Web Usability Audit
According to statistics published by the Online Marketing Institute a web site with poor usability isn't too popular with visitors:
- 85% abandon a site due to poor design
- 83% leave because it takes too many clicks to get what they want
- 62% gave up looking for an item while shopping online
- 40% never return to a site because the content was hard to use
- 50% of sales are lost because visitors can't find content
Unfortunately, most people go on without realizing the effect that the way their site is laid out could be the reason they are unsuccessful; they don't understand how important usability really is.
What is usability and why is it important?
Usability can be simply defined as making something, in this case a web site, easy to use. This means the content is easy to read, visitors can easily navigate the site, pages aren't broken and visitors can accomplish basic tasks. Jakob Nielsen, co-founder of the Nielsen Norman Group, explains why this is so important. "On the Web, usability is a necessary condition for survival. If a website is difficult to use, people leave. If the homepage fails to clearly state what a company offers and what users can do on the site, people leave. If users get lost on a website, they leave. If a website's information is hard to read or doesn't answer users' key questions, they leave. Note a pattern here? There's no such thing as a user reading a website manual or otherwise spending much time trying to figure out an interface. There are plenty of other websites available; leaving is the first line of defense when users encounter a difficulty."
The usability audit
Nielsen suggests that 10 percent of a project's budget be spent on usability. For a new site, this means having an expert weigh in on certain aspects of the design and layout of the site. For an existing web site, this usually means the site will undergo a usability audit to find out where things are broken and how they can be fixed. The usability audit is the process of auditing the web site's interface from the viewpoint of a user to identify any errors in the design as well as their causes. The audit will also provide recommendations for fixing these problems. For web sites, the usability audit usually breaks down into three main categories:
This portion of the audit looks for anything that might prevent a user from accessing any section of the site. Some of the things that an audit might look for are:
- Does the site take too long to load?
- Is the text to background contrast adequate for most people's eyes?

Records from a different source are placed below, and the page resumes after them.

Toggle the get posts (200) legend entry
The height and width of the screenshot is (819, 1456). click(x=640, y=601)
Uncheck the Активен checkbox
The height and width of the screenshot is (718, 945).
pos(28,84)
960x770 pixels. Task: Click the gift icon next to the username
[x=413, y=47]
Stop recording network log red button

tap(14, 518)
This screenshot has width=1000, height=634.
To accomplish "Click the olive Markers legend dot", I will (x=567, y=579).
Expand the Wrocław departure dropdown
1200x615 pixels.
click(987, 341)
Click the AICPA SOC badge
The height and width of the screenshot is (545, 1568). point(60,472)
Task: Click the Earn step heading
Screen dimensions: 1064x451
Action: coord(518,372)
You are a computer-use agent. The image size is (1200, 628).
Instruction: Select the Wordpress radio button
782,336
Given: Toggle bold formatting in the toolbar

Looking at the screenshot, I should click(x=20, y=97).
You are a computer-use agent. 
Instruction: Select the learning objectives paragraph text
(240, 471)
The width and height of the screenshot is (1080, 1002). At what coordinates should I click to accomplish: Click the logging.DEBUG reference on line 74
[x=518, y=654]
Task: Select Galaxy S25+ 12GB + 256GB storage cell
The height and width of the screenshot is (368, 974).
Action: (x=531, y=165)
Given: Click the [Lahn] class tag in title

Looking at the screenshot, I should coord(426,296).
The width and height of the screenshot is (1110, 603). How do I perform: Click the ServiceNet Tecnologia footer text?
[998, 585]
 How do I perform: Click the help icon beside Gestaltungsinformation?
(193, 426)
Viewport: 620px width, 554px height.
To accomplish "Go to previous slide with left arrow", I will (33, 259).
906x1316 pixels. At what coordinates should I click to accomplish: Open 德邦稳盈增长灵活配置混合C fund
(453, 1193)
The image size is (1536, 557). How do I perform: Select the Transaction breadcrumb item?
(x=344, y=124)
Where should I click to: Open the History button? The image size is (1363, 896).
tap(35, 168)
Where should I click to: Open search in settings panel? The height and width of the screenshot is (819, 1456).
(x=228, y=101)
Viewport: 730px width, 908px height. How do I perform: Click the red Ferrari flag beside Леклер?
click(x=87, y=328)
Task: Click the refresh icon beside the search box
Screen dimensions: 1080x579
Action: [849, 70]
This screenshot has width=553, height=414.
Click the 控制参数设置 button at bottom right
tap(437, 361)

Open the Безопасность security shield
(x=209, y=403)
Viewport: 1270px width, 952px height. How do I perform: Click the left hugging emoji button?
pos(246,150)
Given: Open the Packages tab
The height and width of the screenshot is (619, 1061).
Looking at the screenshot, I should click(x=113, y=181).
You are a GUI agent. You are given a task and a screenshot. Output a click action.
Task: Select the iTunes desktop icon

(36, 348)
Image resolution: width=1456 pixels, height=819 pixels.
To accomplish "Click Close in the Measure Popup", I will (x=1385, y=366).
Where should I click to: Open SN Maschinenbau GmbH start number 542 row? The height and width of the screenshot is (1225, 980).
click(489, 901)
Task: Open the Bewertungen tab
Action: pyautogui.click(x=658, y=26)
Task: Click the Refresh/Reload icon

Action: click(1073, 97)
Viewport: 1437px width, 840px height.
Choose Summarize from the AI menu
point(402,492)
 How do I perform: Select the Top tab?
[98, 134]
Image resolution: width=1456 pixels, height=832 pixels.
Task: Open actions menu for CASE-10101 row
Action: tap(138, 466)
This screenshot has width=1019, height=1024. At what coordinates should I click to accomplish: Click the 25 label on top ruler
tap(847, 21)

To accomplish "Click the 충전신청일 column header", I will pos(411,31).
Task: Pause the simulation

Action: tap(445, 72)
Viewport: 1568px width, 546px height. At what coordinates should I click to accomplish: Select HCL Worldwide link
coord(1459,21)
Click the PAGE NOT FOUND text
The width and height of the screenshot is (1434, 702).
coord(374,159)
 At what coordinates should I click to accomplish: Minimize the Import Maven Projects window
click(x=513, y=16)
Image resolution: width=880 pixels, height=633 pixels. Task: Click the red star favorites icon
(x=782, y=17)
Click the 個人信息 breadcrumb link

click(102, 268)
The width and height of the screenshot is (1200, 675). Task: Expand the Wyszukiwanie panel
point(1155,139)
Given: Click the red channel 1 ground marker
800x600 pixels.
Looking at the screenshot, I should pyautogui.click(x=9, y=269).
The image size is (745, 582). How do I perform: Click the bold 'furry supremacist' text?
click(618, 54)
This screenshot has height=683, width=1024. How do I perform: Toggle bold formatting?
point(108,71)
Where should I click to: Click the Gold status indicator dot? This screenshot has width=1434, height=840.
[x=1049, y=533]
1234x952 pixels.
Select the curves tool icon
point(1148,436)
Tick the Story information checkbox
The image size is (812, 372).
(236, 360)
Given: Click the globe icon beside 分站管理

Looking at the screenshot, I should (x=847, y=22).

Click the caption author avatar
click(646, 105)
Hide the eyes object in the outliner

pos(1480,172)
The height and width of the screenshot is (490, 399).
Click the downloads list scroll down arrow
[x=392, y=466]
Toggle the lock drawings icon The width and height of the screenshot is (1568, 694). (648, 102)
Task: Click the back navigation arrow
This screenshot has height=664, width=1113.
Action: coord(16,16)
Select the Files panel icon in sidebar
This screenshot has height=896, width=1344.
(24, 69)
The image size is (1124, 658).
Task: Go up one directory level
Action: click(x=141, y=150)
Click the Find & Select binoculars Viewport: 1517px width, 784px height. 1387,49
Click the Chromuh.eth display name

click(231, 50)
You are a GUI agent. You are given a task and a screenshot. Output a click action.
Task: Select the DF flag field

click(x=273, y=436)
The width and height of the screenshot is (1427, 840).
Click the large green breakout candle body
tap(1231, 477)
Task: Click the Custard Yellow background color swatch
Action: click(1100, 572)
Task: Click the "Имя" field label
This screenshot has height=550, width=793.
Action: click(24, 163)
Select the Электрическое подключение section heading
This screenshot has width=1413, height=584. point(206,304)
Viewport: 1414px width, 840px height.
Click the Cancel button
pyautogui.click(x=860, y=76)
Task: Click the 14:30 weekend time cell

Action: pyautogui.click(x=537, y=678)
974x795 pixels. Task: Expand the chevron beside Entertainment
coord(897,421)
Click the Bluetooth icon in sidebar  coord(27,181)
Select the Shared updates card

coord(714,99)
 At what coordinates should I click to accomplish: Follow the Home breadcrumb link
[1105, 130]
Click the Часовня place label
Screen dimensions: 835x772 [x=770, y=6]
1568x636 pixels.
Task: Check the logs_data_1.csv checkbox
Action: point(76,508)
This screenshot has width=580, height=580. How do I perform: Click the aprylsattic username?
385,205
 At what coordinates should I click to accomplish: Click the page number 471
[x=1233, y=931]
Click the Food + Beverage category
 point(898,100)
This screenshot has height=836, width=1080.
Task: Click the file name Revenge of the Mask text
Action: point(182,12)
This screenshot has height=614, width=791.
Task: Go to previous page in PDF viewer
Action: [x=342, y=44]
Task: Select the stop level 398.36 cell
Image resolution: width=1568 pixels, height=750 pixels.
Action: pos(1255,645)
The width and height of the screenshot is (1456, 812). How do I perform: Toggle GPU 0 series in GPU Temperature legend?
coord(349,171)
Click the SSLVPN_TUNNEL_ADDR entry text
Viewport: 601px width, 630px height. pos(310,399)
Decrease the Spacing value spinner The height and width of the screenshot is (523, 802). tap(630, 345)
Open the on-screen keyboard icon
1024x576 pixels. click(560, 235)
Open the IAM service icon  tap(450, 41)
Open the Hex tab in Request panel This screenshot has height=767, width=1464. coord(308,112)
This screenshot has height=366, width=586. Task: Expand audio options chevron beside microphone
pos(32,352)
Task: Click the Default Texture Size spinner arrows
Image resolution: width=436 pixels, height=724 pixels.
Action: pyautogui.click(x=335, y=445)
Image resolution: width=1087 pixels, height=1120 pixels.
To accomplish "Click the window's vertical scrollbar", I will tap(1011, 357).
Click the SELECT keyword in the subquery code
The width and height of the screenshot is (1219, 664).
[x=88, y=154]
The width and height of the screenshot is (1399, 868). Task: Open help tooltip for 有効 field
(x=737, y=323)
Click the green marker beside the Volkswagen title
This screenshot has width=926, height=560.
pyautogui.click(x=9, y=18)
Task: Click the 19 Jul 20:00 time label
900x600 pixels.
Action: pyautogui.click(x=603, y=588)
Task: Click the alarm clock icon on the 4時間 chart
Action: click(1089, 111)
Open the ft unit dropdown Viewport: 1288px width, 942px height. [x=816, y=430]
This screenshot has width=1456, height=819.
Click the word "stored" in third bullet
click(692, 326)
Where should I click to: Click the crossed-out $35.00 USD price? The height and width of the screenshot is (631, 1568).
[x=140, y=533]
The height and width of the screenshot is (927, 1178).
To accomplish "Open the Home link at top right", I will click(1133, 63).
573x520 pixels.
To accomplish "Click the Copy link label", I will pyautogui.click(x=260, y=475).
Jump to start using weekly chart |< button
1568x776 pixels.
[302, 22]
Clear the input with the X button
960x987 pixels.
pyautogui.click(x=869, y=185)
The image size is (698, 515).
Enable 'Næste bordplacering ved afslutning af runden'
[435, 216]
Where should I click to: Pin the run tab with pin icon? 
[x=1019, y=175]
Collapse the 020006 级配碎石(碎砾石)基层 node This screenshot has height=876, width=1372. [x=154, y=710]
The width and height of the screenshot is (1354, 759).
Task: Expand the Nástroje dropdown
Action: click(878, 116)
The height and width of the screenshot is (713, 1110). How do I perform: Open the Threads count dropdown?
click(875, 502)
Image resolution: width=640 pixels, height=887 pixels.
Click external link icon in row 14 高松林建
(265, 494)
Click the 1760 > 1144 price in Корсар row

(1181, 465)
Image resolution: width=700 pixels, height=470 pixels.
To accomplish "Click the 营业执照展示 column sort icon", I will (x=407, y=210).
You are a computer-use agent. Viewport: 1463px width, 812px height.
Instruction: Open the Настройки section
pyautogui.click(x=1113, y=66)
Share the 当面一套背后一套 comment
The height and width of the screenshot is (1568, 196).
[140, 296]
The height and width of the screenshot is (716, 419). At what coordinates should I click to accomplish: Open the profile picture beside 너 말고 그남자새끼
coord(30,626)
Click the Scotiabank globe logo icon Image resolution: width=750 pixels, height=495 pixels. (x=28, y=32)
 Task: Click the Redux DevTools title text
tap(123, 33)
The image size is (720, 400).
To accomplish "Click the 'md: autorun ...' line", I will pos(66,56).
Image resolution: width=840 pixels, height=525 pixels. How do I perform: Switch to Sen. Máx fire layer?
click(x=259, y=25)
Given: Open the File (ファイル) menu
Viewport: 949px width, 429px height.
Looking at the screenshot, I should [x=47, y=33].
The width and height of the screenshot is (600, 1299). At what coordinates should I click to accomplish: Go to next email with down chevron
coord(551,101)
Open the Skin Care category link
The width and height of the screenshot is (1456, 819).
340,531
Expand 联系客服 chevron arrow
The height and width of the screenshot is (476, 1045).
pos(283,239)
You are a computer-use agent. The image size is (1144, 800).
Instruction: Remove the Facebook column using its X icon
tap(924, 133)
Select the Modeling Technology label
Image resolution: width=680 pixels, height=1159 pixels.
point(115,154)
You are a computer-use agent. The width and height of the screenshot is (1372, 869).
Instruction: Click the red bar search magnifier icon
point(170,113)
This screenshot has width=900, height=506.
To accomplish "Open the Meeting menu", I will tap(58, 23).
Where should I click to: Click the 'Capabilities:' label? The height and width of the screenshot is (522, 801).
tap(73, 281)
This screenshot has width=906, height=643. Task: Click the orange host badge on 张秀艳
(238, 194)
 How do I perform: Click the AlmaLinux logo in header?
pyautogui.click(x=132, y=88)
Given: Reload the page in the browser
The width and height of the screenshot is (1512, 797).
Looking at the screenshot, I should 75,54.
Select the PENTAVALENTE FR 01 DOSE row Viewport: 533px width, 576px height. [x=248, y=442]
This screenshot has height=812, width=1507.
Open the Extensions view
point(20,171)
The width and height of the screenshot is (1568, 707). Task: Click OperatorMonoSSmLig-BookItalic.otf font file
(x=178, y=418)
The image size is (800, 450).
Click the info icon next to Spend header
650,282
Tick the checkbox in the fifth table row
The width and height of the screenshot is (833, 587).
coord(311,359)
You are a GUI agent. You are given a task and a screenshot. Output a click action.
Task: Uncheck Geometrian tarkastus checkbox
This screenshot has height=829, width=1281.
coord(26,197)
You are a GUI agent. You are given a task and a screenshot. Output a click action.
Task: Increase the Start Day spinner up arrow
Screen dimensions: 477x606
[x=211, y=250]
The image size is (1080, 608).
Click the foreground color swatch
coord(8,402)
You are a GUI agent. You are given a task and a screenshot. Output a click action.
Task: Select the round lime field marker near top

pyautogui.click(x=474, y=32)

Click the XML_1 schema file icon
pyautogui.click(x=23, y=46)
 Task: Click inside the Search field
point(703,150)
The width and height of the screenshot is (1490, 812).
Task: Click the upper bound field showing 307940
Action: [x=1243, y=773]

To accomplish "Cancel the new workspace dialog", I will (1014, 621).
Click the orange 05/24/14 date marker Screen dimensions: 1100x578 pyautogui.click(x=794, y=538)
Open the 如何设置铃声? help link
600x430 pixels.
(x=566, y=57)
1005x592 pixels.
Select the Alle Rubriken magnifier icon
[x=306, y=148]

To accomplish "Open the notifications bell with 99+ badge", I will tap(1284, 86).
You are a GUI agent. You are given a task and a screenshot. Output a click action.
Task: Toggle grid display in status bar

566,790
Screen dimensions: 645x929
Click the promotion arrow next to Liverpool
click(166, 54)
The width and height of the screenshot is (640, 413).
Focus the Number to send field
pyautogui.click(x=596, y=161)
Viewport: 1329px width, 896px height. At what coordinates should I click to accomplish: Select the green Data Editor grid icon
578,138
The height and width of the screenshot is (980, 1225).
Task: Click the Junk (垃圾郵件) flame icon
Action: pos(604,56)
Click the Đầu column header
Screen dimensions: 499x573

- Is the font easy to read (it's not too small, the spacing is appropriate, it's clear).
- Images load and all images contain appropriate ALT text.
- Flash content is kept to a minimum.
- The site can be viewed on different devices and screen resolutions.
This describes how users are able to move throughout the site and find the information they came looking for. Some aspects that an audit may address are:
- The menu is easily identifiable.
- Navigation labels are clear.
- Logos return the user to the homepage when clicked.
- Links are consistent and work.
- Links are easy to identify.
- Content is searchable.
Content is why people come to a site in the first place so if this part of the site is broken, people will leave. Usability audits will usually address the following content issues:
- Important content is above the fold.
- Headings are clear and descriptive.
- Emphasis and text decoration is used sparingly.
- Images compliment the text.
- Copy is well written at an appropriate level for the audience.
- Page titles and URLs are explanatory.
An outside party should do conducting a usability audit since the designer or site owner is familiar enough with the web site to miss certain flaws that users could find discouraging. Once the results of the audit are back, take the time to plan how you will address each concern. While there will likely be recommendations on what steps to take, it is important to prioritize which elements need to be addressed first and which ones can wait until later. Once the priorities are identified, get to work on fixing problem areas.